Mais c’est derrière cette façade scintillante et glamour que se cache l’intérêt principal du film. Alors que l’on croit assister à une belle histoire d’amour entre une riche héritière et un homme modeste qui a réussi à gravir les échelons sociaux, Stevens insinue peu à peu une critique fine, mais acerbe, de la société américaine. Il s’insurge d’abord contre l’hypocrisie sur l’avortement. Ainsi la jeune ouvrière enceinte ne peut conserver son bébé sans risquer de se faire renvoyer, mais elle ne peut avorter par refus des médecins. Il dénonce également et surtout l’hypocrisie américaine de la promesse d’ascension sociale.

C’est uniquement à partir du moment où George paraît s’intégrer à la haute société qu’un poste plus élevé au sein de l’usine lui est proposé. Son incursion dans ce milieu hyper huppé et privilégié permet de dresser le tableau d’une élite repliée sur elle-même, vivant en autarcie par rapport au reste de la société. Finalement, la condamnation à mort de George intervient comme le rappel de la fatalité des conditions sociales. C’est ainsi presque inévitablement que dans la seconde partie du film George semble devoir être mené à l’échafaud. Ayant raté de peu son intégration à l’élite, il en est violemment rejeté, ce rejet se traduisant par la mort.

Si cette charge sociale s’avère intéressante, on peut regretter que les failles des personnages soient insuffisamment explorées. Dommage également que le film, à partir de l’arrestation du héros, ne soit pas plus palpitant. Il semble abandonner toute réflexion ou volonté d’interroger l’identité sociale brouillée du héros.
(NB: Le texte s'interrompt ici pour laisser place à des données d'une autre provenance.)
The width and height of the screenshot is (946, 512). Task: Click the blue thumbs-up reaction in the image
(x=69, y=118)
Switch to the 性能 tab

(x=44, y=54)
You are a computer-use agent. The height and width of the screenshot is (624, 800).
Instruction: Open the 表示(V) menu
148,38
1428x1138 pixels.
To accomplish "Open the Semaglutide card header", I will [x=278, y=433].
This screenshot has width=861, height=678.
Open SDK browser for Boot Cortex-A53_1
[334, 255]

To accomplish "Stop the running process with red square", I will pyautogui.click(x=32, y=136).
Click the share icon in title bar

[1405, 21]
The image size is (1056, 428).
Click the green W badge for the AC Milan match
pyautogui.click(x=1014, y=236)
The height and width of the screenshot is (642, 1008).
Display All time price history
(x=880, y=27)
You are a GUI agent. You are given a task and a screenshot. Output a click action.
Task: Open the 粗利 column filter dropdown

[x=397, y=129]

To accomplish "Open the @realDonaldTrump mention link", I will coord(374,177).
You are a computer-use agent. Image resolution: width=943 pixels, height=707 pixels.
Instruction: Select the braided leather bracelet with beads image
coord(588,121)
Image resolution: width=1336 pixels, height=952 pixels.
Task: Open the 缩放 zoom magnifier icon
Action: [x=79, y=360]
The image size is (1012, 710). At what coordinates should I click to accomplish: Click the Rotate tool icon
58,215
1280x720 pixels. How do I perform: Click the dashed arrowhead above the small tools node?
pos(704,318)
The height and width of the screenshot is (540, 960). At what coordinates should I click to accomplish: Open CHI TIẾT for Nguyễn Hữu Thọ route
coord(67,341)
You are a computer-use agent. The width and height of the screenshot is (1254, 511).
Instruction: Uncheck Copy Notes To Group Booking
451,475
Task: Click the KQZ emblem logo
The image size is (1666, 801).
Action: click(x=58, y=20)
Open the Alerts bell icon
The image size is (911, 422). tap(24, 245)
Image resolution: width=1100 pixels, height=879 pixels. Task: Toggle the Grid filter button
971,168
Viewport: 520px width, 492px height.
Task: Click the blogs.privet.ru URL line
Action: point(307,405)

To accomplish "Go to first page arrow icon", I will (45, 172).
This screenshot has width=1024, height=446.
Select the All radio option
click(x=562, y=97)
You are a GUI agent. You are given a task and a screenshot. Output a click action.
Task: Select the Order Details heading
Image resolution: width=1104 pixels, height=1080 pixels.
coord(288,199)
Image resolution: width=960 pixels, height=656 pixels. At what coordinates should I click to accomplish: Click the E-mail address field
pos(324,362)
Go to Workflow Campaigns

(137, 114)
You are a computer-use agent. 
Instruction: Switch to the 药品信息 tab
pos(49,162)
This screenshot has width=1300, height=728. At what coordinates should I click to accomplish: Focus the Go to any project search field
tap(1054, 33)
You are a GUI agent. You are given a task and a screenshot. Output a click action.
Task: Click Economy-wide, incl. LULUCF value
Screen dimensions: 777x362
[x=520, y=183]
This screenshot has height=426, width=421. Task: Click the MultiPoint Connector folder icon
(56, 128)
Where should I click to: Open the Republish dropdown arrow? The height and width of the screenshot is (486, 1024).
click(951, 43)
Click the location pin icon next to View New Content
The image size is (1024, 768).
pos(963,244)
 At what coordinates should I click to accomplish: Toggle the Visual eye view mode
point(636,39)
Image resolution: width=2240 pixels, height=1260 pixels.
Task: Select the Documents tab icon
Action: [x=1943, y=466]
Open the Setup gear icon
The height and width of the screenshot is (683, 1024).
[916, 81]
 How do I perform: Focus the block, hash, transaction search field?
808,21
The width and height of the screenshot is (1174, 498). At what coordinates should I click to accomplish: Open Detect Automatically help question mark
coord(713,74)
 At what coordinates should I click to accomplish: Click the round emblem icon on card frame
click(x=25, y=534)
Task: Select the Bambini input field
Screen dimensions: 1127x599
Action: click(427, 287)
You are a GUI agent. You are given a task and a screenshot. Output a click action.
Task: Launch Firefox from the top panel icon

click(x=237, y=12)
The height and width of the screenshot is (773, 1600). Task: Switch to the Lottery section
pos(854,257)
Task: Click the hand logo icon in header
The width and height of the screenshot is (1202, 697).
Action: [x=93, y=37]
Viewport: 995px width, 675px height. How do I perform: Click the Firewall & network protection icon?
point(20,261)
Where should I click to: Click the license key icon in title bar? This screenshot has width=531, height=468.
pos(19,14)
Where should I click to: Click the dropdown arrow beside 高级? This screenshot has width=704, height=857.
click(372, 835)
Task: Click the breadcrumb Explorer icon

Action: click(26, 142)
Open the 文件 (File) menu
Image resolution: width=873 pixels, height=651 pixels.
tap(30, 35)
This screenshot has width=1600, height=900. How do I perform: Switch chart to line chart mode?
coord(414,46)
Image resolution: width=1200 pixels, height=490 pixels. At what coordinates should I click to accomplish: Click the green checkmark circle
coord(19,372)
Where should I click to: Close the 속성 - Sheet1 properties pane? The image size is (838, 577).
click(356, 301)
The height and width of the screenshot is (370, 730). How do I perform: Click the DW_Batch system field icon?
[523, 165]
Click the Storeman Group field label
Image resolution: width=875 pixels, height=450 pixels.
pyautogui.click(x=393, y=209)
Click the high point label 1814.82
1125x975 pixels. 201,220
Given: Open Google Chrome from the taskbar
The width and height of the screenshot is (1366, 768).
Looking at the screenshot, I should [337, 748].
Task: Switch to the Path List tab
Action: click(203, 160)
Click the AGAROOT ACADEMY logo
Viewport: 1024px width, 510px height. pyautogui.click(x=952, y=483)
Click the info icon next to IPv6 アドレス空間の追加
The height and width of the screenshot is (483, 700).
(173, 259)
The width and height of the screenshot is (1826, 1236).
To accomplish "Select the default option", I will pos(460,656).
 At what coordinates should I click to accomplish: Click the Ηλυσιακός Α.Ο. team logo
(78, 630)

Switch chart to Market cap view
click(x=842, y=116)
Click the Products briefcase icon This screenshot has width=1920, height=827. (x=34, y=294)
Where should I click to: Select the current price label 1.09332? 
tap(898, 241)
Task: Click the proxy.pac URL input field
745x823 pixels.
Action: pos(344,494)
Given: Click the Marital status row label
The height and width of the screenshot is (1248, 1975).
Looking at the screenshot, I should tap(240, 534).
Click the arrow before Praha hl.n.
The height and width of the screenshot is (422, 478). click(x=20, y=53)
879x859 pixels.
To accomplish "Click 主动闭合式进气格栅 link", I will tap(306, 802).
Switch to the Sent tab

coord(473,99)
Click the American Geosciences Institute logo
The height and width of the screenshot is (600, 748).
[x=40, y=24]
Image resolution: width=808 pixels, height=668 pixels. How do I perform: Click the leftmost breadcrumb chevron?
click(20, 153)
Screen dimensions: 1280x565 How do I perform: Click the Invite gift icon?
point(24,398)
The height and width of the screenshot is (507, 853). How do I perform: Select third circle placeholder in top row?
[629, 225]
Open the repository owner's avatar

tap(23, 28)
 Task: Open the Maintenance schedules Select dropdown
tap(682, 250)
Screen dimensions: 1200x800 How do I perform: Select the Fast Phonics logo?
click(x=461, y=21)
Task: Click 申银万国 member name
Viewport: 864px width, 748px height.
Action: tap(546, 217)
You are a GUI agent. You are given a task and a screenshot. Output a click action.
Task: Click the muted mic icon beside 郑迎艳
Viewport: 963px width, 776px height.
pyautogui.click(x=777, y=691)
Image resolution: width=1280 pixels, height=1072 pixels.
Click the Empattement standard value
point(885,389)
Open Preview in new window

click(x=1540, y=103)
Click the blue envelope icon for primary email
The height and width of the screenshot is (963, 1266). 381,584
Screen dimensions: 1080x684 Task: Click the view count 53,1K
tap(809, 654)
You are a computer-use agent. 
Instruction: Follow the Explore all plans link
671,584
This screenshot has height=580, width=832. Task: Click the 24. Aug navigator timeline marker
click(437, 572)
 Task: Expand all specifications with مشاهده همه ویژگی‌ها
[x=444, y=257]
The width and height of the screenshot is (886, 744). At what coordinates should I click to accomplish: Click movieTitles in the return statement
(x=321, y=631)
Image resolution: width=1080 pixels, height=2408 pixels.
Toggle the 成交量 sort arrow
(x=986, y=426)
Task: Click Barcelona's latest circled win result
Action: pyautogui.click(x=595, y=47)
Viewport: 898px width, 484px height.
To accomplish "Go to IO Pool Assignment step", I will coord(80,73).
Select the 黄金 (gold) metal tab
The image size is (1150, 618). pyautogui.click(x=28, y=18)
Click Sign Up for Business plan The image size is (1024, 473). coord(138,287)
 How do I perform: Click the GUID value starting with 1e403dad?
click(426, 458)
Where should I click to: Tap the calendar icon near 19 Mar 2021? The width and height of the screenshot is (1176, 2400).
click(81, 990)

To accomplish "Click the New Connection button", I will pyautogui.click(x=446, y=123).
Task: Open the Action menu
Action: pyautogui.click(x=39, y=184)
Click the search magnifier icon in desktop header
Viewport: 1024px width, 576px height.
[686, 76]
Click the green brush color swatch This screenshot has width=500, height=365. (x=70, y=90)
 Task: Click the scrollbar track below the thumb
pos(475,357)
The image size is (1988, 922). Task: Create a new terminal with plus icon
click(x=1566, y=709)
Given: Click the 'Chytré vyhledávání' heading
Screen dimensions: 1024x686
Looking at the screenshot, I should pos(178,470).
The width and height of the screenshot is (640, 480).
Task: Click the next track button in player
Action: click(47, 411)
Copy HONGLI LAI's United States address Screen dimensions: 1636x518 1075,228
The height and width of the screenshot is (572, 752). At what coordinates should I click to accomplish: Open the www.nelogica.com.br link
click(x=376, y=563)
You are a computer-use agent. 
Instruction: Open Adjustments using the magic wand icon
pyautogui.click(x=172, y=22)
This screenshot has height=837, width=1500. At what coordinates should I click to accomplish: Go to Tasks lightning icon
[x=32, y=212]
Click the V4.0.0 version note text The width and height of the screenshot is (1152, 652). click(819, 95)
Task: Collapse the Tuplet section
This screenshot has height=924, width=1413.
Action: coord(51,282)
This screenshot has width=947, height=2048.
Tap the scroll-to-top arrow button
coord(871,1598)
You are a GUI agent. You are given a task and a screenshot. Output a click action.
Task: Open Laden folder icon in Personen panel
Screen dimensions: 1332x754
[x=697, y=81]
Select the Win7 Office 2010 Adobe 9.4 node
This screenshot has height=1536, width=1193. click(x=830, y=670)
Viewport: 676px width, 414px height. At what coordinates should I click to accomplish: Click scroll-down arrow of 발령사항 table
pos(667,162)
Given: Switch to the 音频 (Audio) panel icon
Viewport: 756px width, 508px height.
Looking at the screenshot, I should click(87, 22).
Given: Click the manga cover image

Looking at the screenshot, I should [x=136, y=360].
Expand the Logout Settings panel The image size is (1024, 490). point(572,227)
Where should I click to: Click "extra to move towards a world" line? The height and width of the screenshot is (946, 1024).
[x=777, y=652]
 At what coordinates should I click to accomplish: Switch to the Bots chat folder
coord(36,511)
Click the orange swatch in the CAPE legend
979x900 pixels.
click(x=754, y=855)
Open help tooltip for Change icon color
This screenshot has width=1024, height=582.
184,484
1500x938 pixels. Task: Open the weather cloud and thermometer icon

Une fin un peu bâclé pour un film qui ne remplit pas entièrement ses ambitions. Pour une version récente et anglaise du même thème,  voir Match Point de Woody Allen.

Titre original : A place in the sun. Réalisation : George Stevens. Acteurs principaux : Montgormery Clift (George Eastman), Elisabeth Taylor (Angela Vickers), Shelley Winters (Alice Tripp). Scénario : Michael Wilson et Harry Brown d’après le roman Une tragédie américaine de Theodore Dreiser et la pièce de Patrick Kearney. Musique : Franz Waxman. Pays d’origine : Etats-Unis. Date de sortie : 1951. Durée : 122 minutes (2h2). 1952 : Oscar de la meilleure musique de film (Franz Waxman).